On Wed, 09 Aug 2006 15:30:31 +0100, Matthew Toseland wrote:

> What is backoff for? It's not to prevent overloading nodes; nodes reject
> requests pre-emptively. What it is for is this:
> 
> If we don't backoff slow nodes, then these slow nodes will have to reject
> (or occasionally timeout) the requests that we do forward to them. Those
> failures will be propagated back to the request senders, who will have to
> reduce their send rate. In other words, if we don't avoid sending requests
> to the slowest nodes, the requests we do send to them will be rejected,
> and those rejections will cause a universal slowdown in request rates.

Solution: make the send rate a function of the key in question. Requests
to the areas of keyspace that are occupied by slow nodes *should* come at
a slower rate, while requests to the areas with fast nodes *should* go at
full speed.

It must be a function of the key, not node, since the node we forward to
will forward based on the key, so two requests to the same node will
likely differ in speed based on the key.

> Thus, I don't think that the current mechanism is sensible. Nodes can be
> expected to take care of themselves, now that we have pre-emptive
> rejection. I don't think the ethernet analogy works 100%; we don't really
> have a shared medium.
> 
> What we are looking at here is simply a way to ensure that requests are
> not forwarded to nodes who will inevitably reject them and thus cause an
> overall slowdown at the requester end. This is completely different to the
> case in 0.5, where requesters never slowed down.
> 
> So what am I proposing?
> 
> For each node, we track the proportion of requests which are accepted. We
> calculate a median. For any node above the median, all requests are
> forwarded to it: if most of our nodes are slow, that's not our problem,
> it's our peers who want to forward requests through us who have to deal
> with it (by not sending requests to us). For nodes below the median, we
> artificially narrow their specializations:
> 
> While routing:
> 
> public double distance(PeerNode node, double target) {
> 
> double distance;
> if(node.acceptedFrac >= medianAcceptedFrac) {
>       distance = rawDistance(node.location, target);
> } else {
>       distance = rawDistance(node.location, target) *
>               medianAcceptedFrac / node.acceptedFrac;
> }
> return distance;
> }
> }

So, basically, if we can't forward to the best node, we forward to some
other node ? Which causes the request to go the full HTL, increasing the
total load in the network and making it more likely that any given request
can't be forwarded to the best node, leading to a vicious circle of
raising load.

I have said this before and I'm saying it again: routing and load
balancing are mutually exclusive goals. You *can't* have both in the same
network at the same time.

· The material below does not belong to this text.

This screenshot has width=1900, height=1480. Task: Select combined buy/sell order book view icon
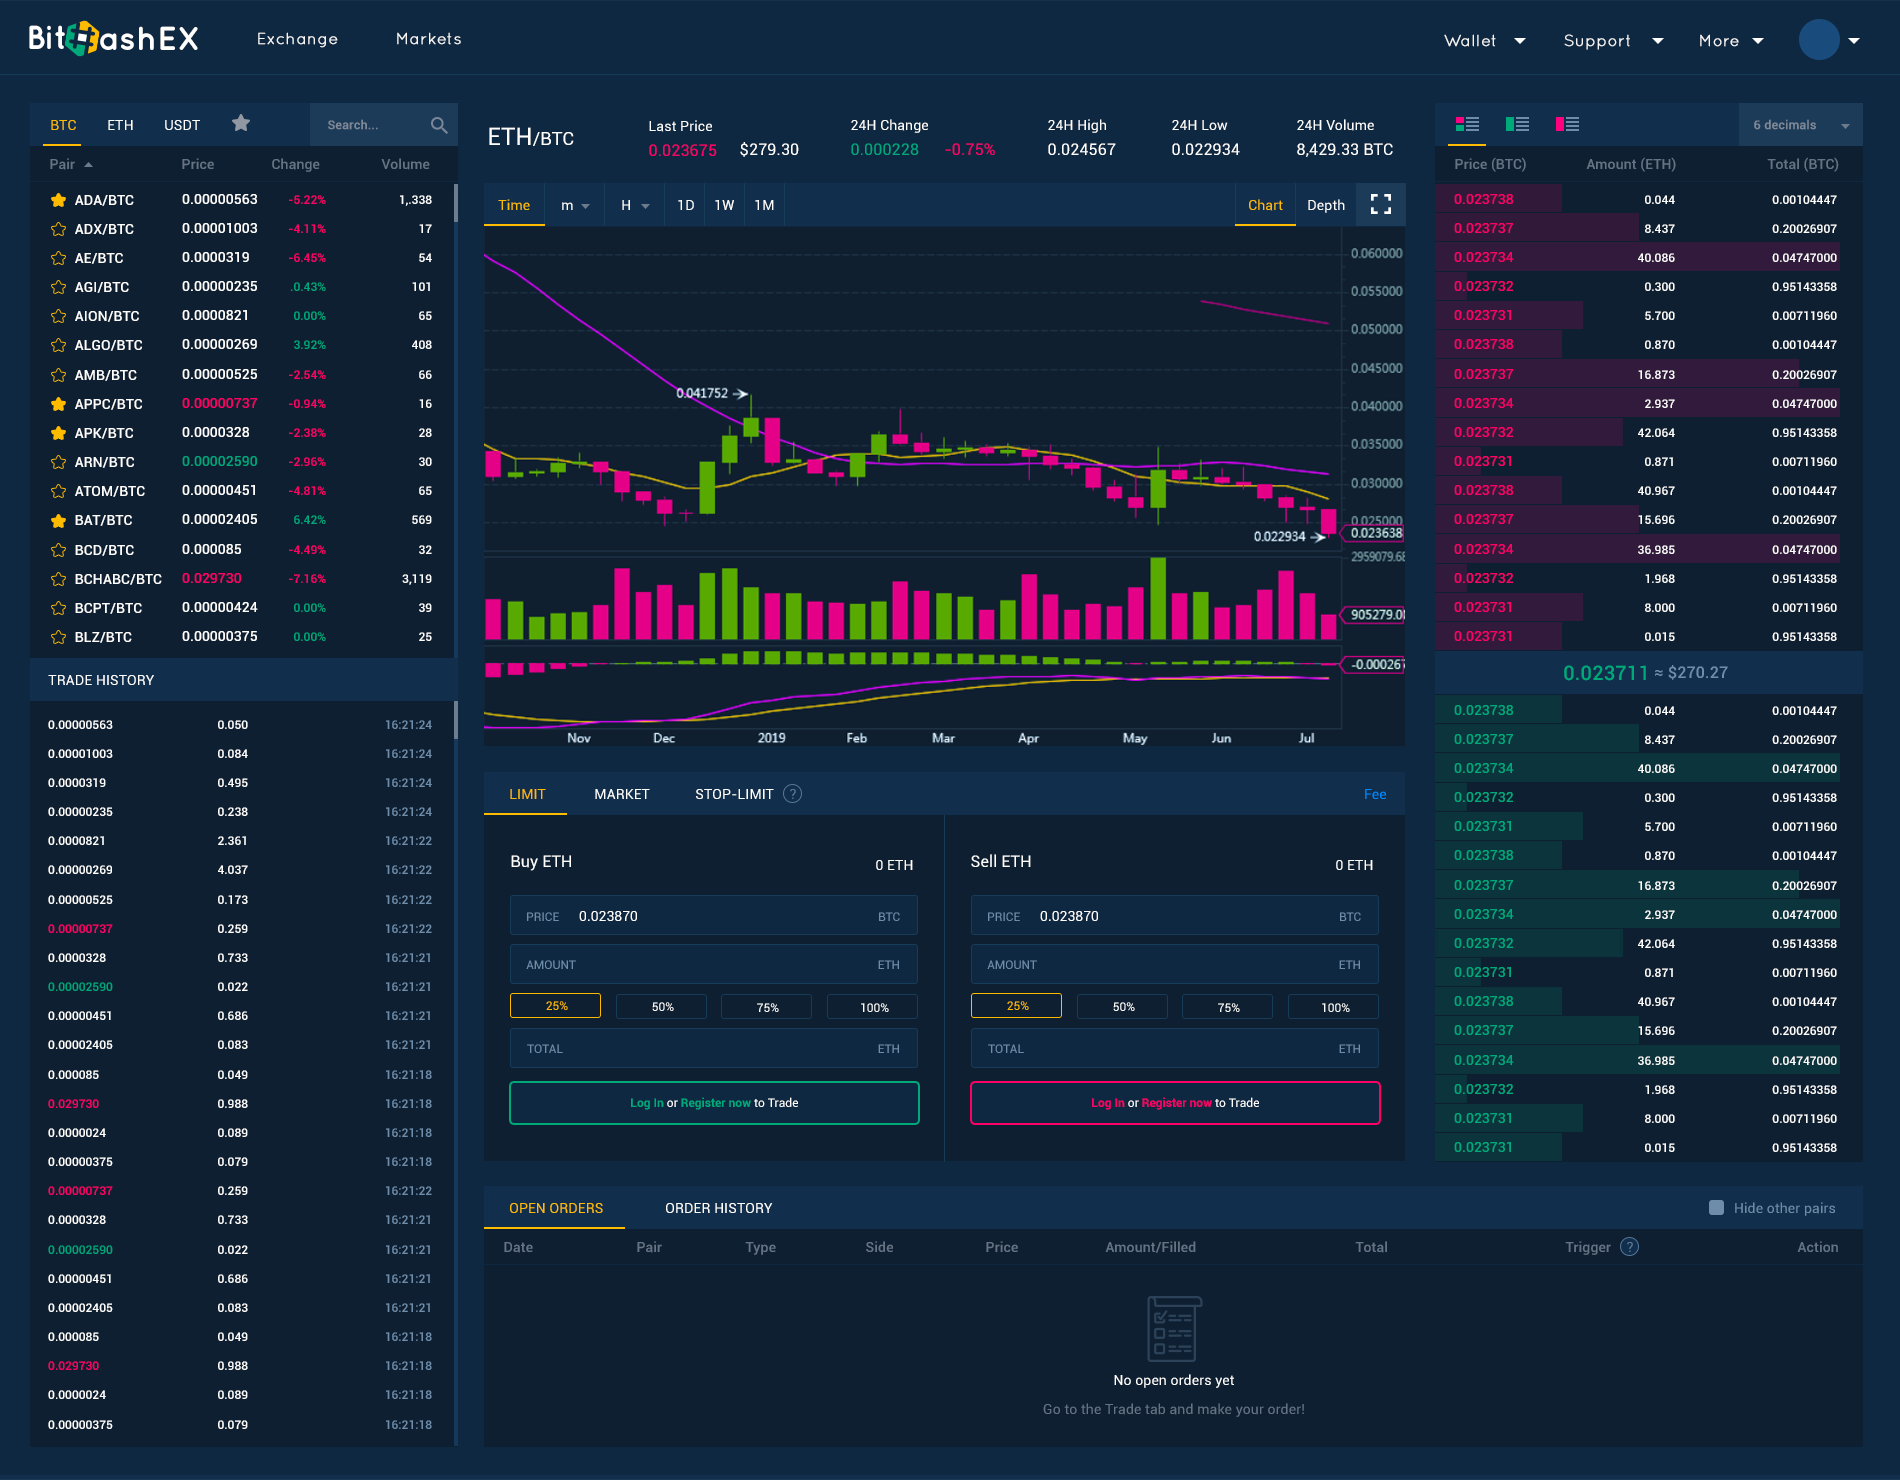click(x=1467, y=125)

Any attempt to do so will simply lead to an
increasingly complex mess.

Oh, and making this specific modification will also make the code far more
confusing to read, since distance() doesn't actually return the distance
but rather some number that may or may not be the actual distance.

> Now, to some degree, this is alchemy, in the sense that it hasn't been
> simulated. However it will be some time before the new rate limiting
> mechanism is available, and it appears a solid argument to me: If all our
> peers are slow, that DOES NOT mean we shouldn't send requests to them.
> Because we have load propagation, it is entirely legitimate to send
> requests ANYWAY, and let upstream nodes deal with the slowness - either
> the entire network is slow, in which case we reduce all the send rates, or
> this particular node is slow, in which case we reduce the number of
> requests sent to it! Note also that slavishly following backoffs reduces
> our anonymity quite noticeably.
> 
> Comments?

You are trying to accomplish two mutually exclusive goals - routing and
load balancing - at the same time, and will inevitably end up failing
miserably, since it is logically impossible to simultaneously route to the
"best" and "least loaded" node, unless they happen to be the same - in
which case normal routing would have accomplished the same.